I am trying to create a Apache Spark docker container, mainly for self learning purposes.
So, I know (not enough details) but there are vulnerability issues with log4j1.2.17 jar.
Having said that, I have the following Dockerfile(some contents have been stripped off)

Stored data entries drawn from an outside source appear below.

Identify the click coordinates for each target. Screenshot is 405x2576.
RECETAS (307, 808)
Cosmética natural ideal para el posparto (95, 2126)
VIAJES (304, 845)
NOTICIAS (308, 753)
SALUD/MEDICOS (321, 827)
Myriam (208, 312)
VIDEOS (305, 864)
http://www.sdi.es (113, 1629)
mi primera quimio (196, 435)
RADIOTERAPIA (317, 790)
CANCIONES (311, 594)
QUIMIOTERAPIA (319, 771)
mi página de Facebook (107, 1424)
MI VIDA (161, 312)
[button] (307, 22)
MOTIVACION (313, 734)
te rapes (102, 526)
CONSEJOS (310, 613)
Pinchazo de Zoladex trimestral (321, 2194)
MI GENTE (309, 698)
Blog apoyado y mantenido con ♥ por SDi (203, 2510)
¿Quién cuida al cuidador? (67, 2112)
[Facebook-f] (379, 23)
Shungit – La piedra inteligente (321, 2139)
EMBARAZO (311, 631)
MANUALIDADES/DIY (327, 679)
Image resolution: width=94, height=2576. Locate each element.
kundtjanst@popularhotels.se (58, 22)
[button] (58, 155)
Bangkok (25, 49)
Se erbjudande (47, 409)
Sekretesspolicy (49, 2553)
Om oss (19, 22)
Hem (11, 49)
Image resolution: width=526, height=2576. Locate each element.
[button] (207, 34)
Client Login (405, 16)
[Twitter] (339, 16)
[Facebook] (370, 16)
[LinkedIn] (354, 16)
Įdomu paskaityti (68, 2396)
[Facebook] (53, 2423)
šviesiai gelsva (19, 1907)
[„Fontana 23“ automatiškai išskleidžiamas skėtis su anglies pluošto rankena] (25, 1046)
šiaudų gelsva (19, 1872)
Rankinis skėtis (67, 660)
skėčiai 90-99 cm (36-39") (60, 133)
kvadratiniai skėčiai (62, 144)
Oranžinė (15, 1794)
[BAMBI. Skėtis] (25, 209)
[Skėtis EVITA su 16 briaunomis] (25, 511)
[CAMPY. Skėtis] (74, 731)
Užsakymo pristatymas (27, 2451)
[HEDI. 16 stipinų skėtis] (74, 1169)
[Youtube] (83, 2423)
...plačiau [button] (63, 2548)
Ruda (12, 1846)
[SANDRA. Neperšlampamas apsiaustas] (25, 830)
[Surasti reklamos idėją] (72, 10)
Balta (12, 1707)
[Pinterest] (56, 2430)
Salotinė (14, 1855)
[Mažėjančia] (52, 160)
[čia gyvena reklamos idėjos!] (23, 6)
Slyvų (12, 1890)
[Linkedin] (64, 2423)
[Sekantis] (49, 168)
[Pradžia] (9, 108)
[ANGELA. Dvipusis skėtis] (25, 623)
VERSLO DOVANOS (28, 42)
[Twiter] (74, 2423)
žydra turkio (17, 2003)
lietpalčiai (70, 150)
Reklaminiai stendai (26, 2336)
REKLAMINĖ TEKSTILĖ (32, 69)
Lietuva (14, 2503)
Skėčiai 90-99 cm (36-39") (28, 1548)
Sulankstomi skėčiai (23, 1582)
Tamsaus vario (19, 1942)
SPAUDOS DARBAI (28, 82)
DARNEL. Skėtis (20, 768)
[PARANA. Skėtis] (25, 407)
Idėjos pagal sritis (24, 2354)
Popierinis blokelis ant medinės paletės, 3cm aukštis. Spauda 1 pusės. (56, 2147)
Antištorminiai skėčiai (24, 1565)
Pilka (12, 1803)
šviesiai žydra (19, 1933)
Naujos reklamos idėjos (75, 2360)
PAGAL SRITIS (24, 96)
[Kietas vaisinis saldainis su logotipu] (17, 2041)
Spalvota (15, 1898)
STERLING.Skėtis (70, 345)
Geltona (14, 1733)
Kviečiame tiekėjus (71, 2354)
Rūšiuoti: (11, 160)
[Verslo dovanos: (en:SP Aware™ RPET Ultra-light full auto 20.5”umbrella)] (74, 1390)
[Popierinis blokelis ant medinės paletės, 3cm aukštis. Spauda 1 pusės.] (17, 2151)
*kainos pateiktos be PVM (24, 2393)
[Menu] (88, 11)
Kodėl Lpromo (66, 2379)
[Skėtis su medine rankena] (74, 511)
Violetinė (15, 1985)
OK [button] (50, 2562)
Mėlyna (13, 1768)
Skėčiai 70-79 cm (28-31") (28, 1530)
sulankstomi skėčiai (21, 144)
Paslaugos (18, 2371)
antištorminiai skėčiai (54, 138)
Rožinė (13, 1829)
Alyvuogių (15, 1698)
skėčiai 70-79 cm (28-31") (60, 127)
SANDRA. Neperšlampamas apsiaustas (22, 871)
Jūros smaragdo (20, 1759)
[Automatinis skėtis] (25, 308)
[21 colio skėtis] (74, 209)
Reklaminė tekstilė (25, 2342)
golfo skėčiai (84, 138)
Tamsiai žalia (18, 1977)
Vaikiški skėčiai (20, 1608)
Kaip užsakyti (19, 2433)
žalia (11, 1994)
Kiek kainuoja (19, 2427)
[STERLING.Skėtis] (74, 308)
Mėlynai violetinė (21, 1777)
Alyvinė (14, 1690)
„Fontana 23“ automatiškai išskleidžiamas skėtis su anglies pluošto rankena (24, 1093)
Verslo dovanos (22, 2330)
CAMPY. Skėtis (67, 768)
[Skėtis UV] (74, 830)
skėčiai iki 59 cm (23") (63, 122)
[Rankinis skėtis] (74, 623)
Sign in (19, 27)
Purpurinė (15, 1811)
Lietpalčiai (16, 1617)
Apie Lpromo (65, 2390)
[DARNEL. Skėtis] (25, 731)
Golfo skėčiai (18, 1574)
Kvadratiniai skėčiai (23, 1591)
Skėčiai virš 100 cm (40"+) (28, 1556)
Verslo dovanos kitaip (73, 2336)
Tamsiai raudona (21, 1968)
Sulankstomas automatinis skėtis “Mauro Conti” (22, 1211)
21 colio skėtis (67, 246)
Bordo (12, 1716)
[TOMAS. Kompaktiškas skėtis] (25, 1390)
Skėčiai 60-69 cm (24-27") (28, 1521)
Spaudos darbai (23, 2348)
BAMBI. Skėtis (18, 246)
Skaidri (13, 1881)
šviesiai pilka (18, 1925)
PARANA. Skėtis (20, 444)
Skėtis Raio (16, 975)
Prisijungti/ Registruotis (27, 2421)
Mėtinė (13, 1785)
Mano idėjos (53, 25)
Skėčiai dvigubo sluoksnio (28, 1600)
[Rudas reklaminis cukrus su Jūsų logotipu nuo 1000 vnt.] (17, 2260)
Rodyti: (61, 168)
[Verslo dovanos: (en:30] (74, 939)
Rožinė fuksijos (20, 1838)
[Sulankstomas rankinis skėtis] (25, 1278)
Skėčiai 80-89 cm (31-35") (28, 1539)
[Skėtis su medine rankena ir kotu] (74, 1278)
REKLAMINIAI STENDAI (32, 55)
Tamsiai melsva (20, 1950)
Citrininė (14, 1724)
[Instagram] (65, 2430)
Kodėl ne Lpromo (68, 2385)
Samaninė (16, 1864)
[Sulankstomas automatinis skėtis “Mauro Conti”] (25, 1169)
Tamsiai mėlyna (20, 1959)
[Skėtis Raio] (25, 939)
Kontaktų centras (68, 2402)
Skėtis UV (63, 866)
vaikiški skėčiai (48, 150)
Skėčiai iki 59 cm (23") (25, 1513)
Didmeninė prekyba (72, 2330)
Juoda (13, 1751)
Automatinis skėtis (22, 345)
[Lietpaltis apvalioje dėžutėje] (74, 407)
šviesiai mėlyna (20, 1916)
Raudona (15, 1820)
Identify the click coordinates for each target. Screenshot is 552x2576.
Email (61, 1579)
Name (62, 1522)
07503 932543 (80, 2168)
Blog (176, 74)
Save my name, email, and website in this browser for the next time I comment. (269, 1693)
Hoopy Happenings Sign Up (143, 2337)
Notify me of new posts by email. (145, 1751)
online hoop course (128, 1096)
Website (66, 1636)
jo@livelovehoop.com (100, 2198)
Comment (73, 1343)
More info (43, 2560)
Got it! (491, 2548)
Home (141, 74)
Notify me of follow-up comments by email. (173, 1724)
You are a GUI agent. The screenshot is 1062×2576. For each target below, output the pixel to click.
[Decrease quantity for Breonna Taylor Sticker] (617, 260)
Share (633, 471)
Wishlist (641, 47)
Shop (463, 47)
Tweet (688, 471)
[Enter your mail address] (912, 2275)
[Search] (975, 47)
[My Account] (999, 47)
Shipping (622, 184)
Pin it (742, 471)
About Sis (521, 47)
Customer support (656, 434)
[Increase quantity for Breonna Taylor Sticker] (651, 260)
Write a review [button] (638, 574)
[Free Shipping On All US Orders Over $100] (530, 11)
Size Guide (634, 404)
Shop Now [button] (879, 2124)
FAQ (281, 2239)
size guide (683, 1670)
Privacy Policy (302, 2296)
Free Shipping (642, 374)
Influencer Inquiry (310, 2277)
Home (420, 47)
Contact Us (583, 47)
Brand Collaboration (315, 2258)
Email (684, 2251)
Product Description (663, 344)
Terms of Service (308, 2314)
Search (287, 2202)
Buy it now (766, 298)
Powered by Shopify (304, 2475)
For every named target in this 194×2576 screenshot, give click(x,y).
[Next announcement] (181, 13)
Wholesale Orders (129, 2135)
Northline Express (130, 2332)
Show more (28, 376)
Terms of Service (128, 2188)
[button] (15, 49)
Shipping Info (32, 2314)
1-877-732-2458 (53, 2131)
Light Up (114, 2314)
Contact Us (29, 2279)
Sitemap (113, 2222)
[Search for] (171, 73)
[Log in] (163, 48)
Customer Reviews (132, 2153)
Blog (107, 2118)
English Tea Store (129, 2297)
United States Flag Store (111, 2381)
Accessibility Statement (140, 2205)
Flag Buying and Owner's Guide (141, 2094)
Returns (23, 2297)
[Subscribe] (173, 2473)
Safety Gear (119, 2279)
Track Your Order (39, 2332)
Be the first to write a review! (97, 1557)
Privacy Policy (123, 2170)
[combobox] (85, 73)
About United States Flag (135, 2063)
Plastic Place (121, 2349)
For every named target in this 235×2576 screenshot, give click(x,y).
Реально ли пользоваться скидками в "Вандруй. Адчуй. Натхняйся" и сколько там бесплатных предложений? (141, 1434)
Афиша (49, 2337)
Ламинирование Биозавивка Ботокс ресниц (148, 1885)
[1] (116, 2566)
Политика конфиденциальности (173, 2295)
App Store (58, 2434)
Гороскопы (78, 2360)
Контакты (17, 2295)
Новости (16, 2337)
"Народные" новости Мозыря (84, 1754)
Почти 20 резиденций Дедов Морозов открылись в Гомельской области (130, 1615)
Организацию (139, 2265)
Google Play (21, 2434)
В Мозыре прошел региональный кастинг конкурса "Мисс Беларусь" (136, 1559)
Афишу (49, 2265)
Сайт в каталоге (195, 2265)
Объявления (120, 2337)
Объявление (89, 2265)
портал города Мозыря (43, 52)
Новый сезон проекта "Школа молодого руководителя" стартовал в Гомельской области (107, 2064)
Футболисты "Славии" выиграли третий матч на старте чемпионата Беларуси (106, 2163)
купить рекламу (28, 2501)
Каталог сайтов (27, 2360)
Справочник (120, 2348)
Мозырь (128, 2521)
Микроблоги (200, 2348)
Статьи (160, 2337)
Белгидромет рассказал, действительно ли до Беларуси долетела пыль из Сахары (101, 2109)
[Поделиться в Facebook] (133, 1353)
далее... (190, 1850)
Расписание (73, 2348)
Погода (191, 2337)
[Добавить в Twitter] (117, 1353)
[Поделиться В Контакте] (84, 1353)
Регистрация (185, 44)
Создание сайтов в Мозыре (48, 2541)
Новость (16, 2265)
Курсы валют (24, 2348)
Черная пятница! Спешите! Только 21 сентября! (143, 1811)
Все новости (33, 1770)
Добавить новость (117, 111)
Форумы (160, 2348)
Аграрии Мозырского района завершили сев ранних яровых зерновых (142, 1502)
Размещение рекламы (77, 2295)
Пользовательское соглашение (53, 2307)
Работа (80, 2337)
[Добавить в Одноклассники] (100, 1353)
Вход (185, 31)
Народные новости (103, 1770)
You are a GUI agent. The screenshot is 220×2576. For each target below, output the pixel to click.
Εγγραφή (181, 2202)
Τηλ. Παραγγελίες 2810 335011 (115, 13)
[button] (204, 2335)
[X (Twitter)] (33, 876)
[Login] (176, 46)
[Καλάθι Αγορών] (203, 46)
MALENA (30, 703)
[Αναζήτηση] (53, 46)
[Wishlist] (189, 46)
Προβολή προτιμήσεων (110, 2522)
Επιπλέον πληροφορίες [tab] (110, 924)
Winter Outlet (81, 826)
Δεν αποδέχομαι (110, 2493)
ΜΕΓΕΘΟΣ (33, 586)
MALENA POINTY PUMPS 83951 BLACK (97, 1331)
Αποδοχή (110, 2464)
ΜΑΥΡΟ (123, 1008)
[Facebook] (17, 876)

FROM ubuntu:20.04 #for having atleast python3.8
# avoid stuck build due to user prompt
ARG DEBIAN_FRONTEND=noninteractive
# Some apt-get commands here
# Install Spark
ENV SPARK_HOME /opt/spark
ENV PATH="${SPARK_HOME}/bin:${PATH}"
ENV PATH="${SPARK_HOME}/python:${PATH}"
ENV PYSPARK_PYTHON python3
ENV JAVA_HOME="/usr/lib/jvm/java-8-openjdk-amd64/jre"
# Download apache spark
RUN cd /
RUN wget https://dlcdn.apache.org/spark/spark-3.5.0/spark-3.5.0-bin-hadoop3.tgz
RUN tar zxvf spark-3.5.0-bin-hadoop3.tgz
RUN mv /spark-3.5.0-bin-hadoop3 $SPARK_HOME
RUN rm $SPARK_HOME/jars/log4j-1.2.17.jar <---- FAILS on this line
RUN wget -O $SPARK_HOME/jars/log4j-core-2.17.0.jar https://repo1.maven.org/maven2/org/apache/logging/log4j/log4j-core/2.17.0/log4j-core-2.17.0.jar
RUN wget -O $SPARK_HOME/jars/log4j-api-2.17.0.jar https://repo1.maven.org/maven2/org/apache/logging/log4j/log4j-api/2.17.0/log4j-api-2.17.0.jar
RUN wget -O $SPARK_HOME/jars/log4j-1.2-api-2.17.0.jar https://repo1.maven.org/maven2/org/apache/logging/log4j/log4j-1.2-api/2.17.0/log4j-1.2-api-2.17.0.jar
# Some more commands after this...
I am running the above script via a Jenkins build. The build fails with
13:47:45 #14 0.296 rm: cannot remove '/opt/spark/jars/log4j-1.2.17.jar': No such file or directory
13:47:45 #14 ERROR: process "/bin/sh -c rm $SPARK_HOME/jars/log4j-1.2.17.jar" did not complete successfully: exit code: 1
13:47:45 ------
13:47:45 > [ 9/28] RUN rm /opt/spark/jars/log4j-1.2.17.jar:
13:47:45 0.296 rm: cannot remove '/opt/spark/jars/log4j-1.2.17.jar': No such file or directory
So,
- should i just remove the
RUN rm
line? or - do an
ls
first -> check in the output if there actually exists the said jar -> then userm
command?
Any thoughts or pointers on what I might be missing?
2
Answers
Since Spark 3.3, Log4j 1.x is not used (cf. upgrade notes). Therefore you can remove the 4 lines that deal with logging.
No need to replace
log4j
because it’s already using a more recent (and secure) version. See screenshot below. The version does not have the CVE-2021-44228 vulnerability.